La valse commença. Clémence jouant le chant et Octave la basse, deux mains restaient inoccupées, celles-là précisément qui étaient voisines l’une de l’autre. Or que peuvent faire deux mains inoccupées et voisines, quand l’une appartient à un homme hardiment amoureux, l’autre à une jeune femme qui, ayant depuis longtemps maltraité son amant, se trouve au bout de sa sévérité? Avant la fin de la première reprise, les doigts blancs et effilés de la clef de sol furent en prison dans ceux de la clef de fa, sans que cela fît le moindre tort à l’effet du morceau, car la vieille tante dormait toujours.
Un moment après, la bouche d’Octave se colla sur cette main un peu tremblante, comme s’il eût voulu en imbiber de son âme la peau tiède et parfumée. Deux fois la baronne essaya de se dégager, car elle sentait le frisson de cette caresse circuler dans ses veines, deux fois la force lui manqua, et sa tentative finit par se changer en une pression contre les lèvres tenaces qu’elle croyait posées sur son cœur; la main rendait le baiser. Il commençait à devenir urgent que la vieille tante s’éveillât, mais elle dormait mieux que jamais, car la valse continuait toujours: et si une légère indécision se faisait remarquer dans le chant, la main gauche, au contraire, frappait ses grosses notes avec une énergie capable de métamorphoser Mlle de Corandeuil en une seconde Belle au bois dormant.
... Les doigts blancs et effilés de la clef de sol furent en prison dans ceux de la clef de fa...
—Dessin de WEISZ, gravure de H. MANESSE
Lorsque Octave eut bien longtemps, bien doucement, bien tendrement caressé cette main qu’on ne lui disputait plus, il leva la tête pour obtenir une faveur nouvelle; car un amant n’est jamais comme la mer, à laquelle il a été dit: Tu n’iras pas plus loin! Cette fois Mme de Bergenheim ne détourna pas les yeux; mais, après avoir regardé un instant Octave, comme doivent regarder les anges, elle lui dit avec une coquetterie pleine de séduction:
—Aline?
La contemplation muette qui répondit à cette question renfermait un démenti si éloquent, que toute parole devenait superflue. En se sentant aimé, Gerfaut rendit grâce à la ruse qui lui avait procuré le bonheur dont il jouissait; mais il la dédaigna pour mieux savourer ce bonheur même. Son sourire doux et fin trahit le secret de son machiavélisme; il fut compris et pardonné. En ce moment, il n’y avait plus entre eux ni doutes, ni craintes, ni combats; il leur avait fallu bien des efforts pour se désunir: d’une même chute ils retombaient au sein l’un de l’autre.
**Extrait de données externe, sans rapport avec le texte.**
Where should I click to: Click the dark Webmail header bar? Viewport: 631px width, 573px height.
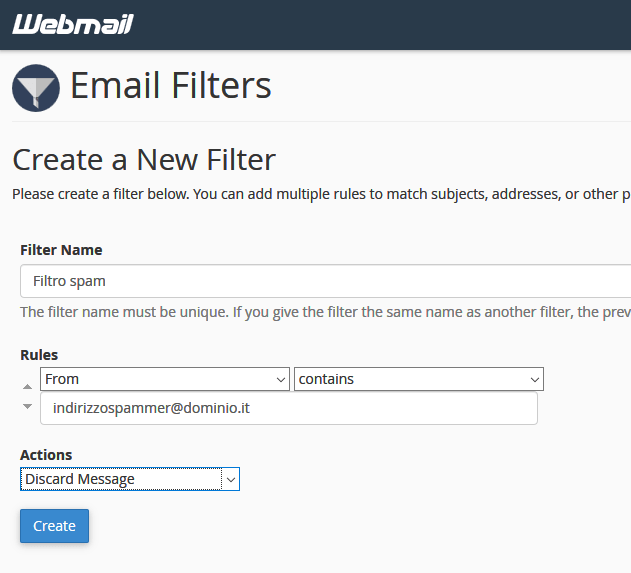400,24
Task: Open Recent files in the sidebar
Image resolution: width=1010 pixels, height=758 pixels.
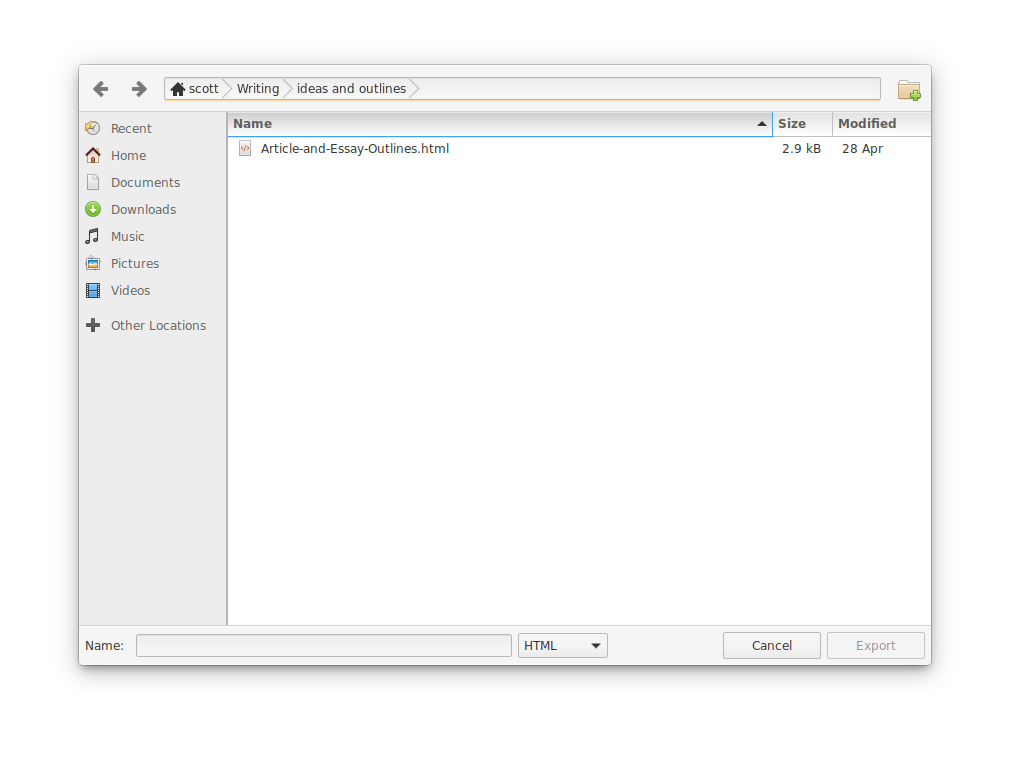Action: (x=131, y=129)
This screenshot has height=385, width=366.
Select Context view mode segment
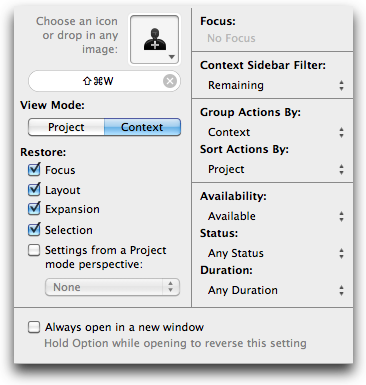click(x=143, y=127)
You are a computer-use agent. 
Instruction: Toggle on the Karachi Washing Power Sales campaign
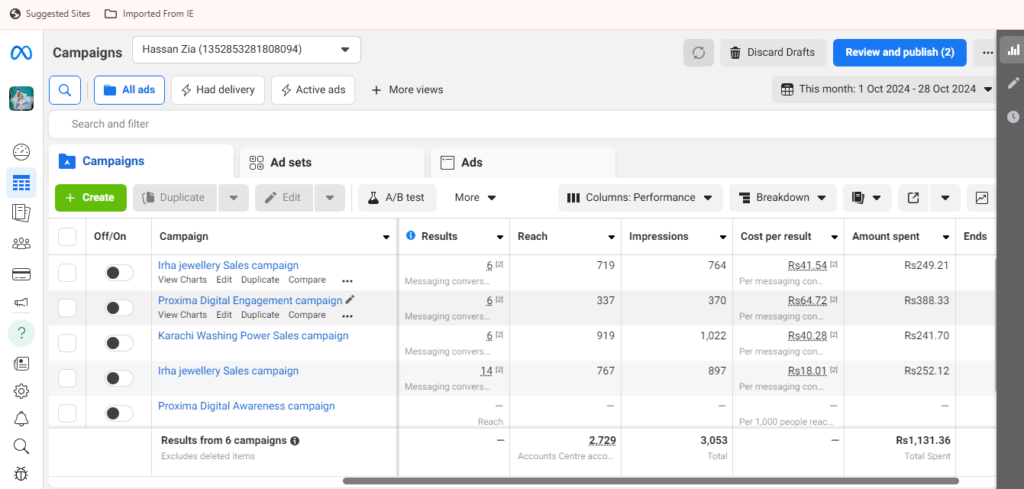point(119,343)
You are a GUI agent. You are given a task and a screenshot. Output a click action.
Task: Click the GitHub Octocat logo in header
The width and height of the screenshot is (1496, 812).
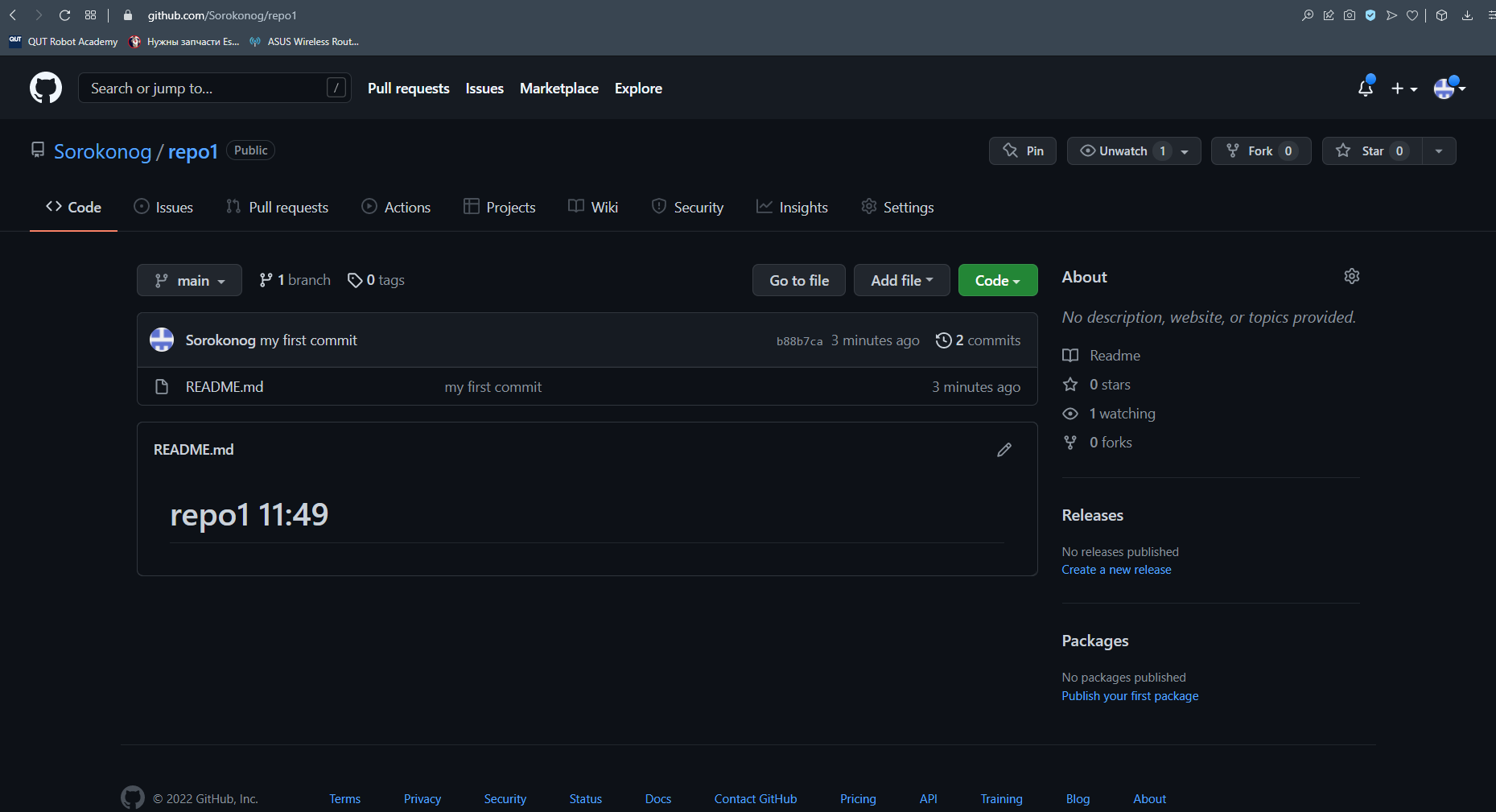[x=46, y=88]
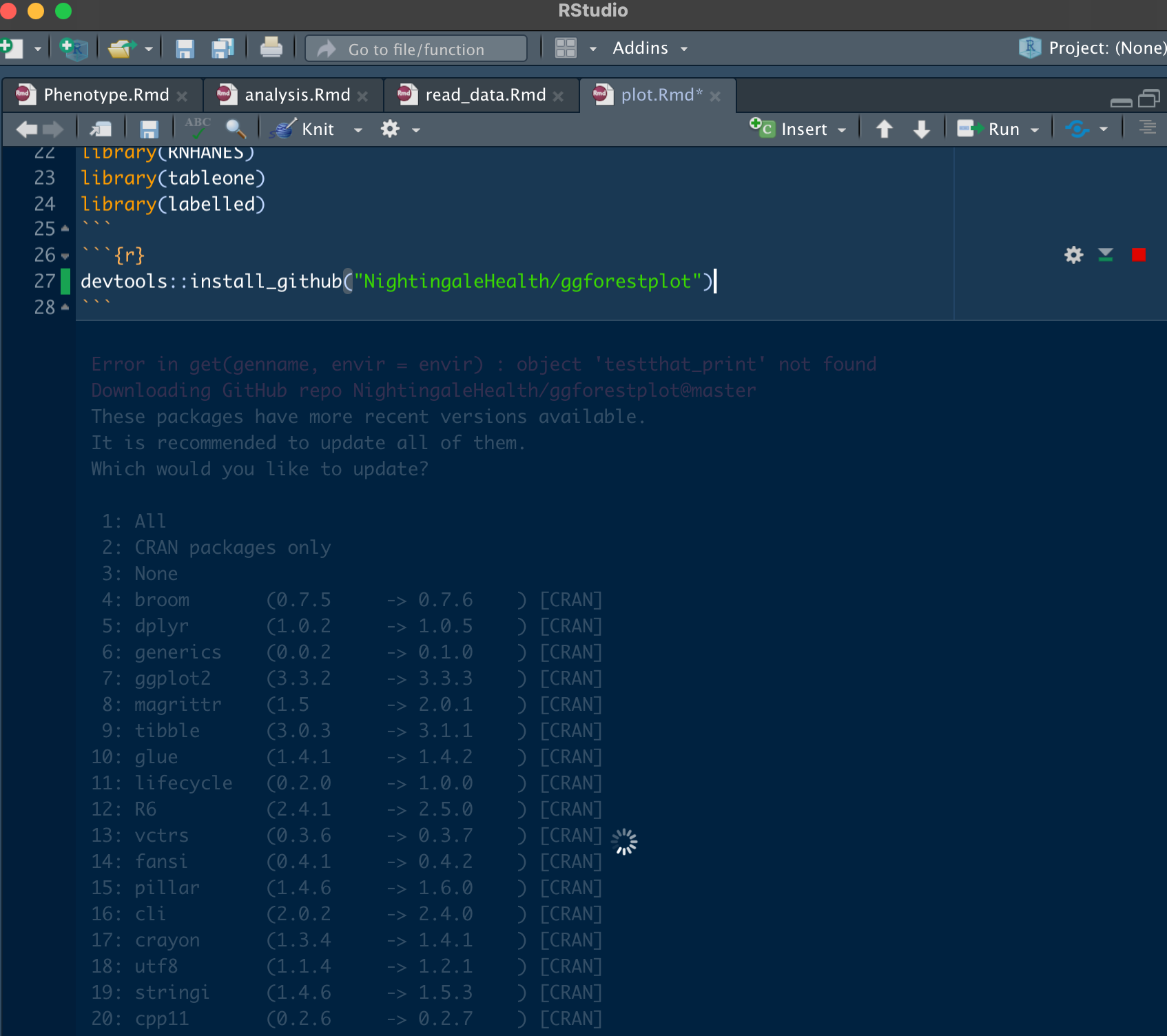This screenshot has width=1167, height=1036.
Task: Open the Addins dropdown
Action: [648, 48]
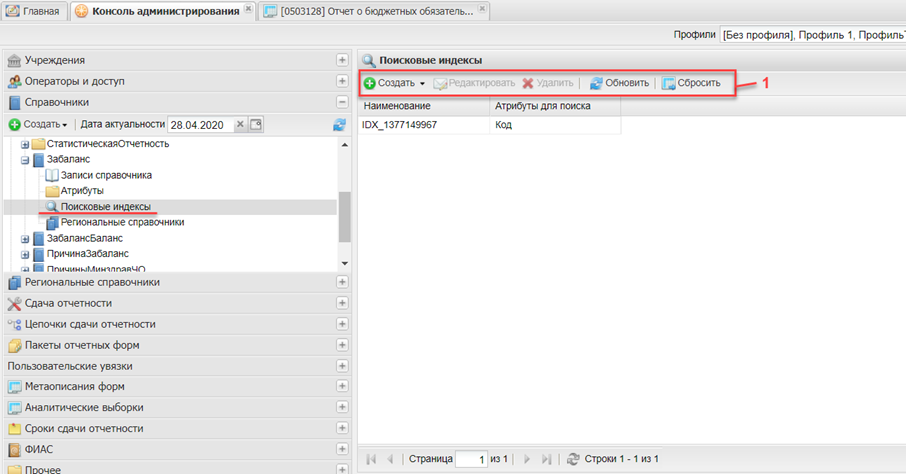The width and height of the screenshot is (906, 474).
Task: Click the page number input field
Action: coord(471,459)
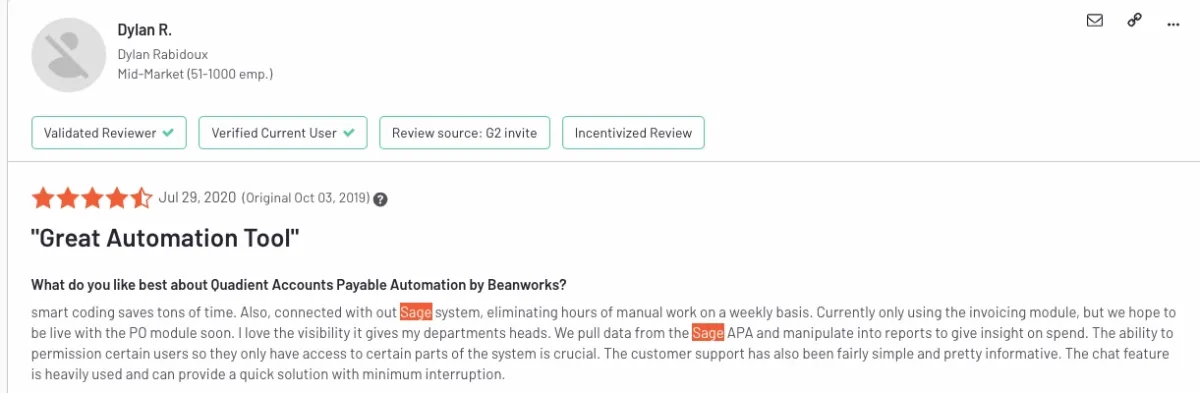Click the question mark beside original date

(x=380, y=199)
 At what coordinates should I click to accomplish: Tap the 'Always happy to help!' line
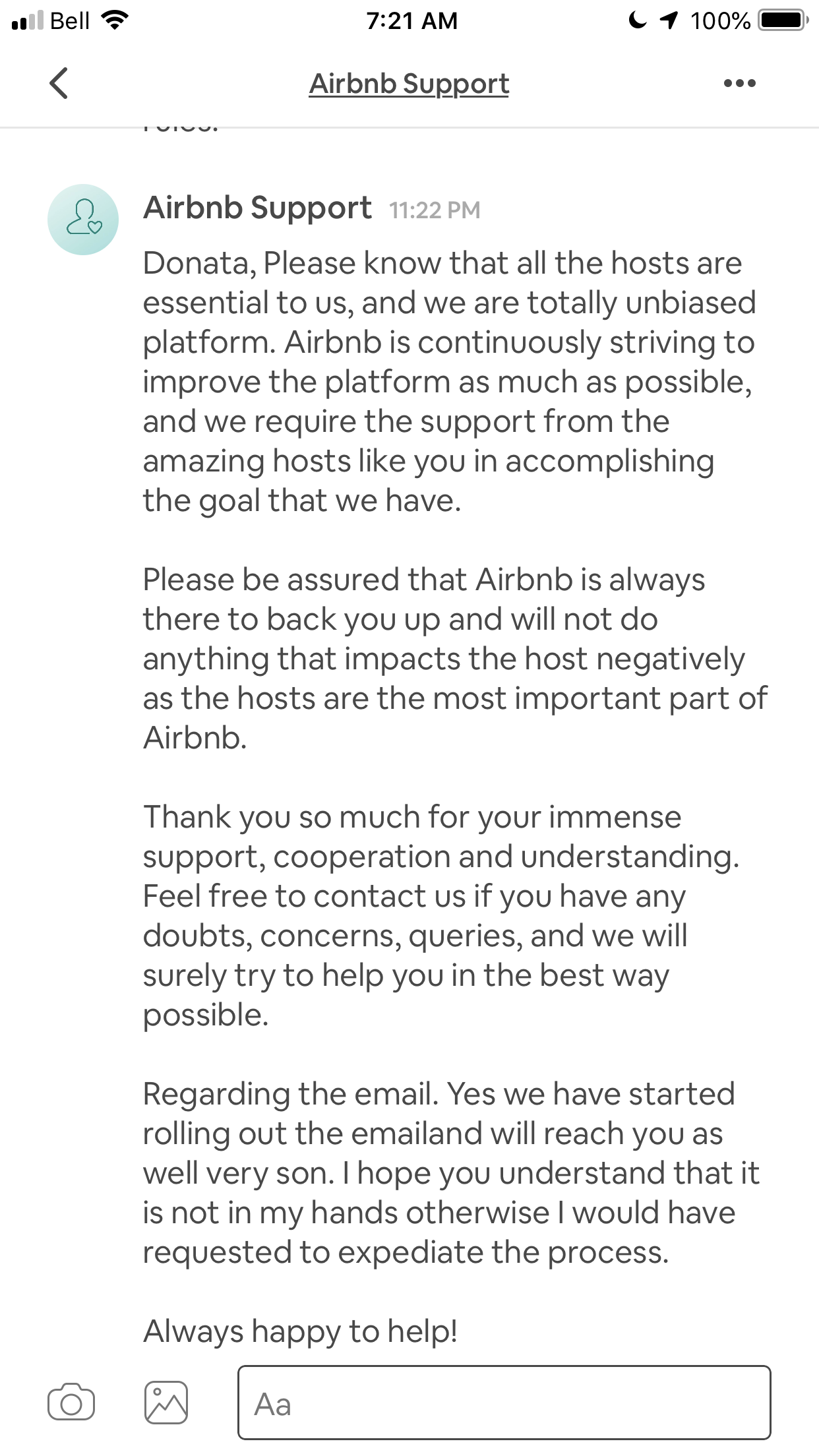[x=301, y=1331]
Ils n’éprouvaient pas même le besoin d’une explication pour la mutuelle souffrance qu’ils s’étaient faite, car la souffrance n’existait plus et ils étaient entrés dans ce paradis de l’amour dont l’extase est rendue plus délicieuse encore par le souvenir des peines passées. Ils restèrent longtemps en silence, heureux de se voir, d’être l’un près de l’autre, d’être seuls, car la vieille tante dormait toujours, de respirer le même air, de sentir leur cœur battre d’un même accord, de se bercer mollement dans leur tendresse au son de cette musique de plus en plus confuse et incertaine, et craignant de faire évanouir par un seul mot les charmes ineffables de cette félicité. Ils échangèrent leurs âmes dans de longs regards, dont l’ardeur et l’adoration étaient égales, car les dernières résistances étaient domptées au cœur de Clémence. Et quand elle sentit les lèvres de son amant remplacer sur les siennes le baiser de leurs yeux, elle se raidit dans les bras qui l’enlaçaient en pressant le clavier par une contraction nerveuse; il lui sembla que le salon tournait, que le jour devenait nuit, et que sa vie s’exhalait tout entière dans un soupir lentement respiré par la bouche d’Octave.
La valse était finie, et pourtant Mlle de Corandeuil ne s’était pas éveillée. Aucun son ne se faisait plus entendre; on eût dit que le sommeil avait aussi gagné les deux amants, immobiles dans les bras l’un de l’autre comme deux anges en prière. Le charme fut rompu tout à coup par un bruit épouvantable, semblable à la trompette qui doit appeler les coupables au dernier jugement.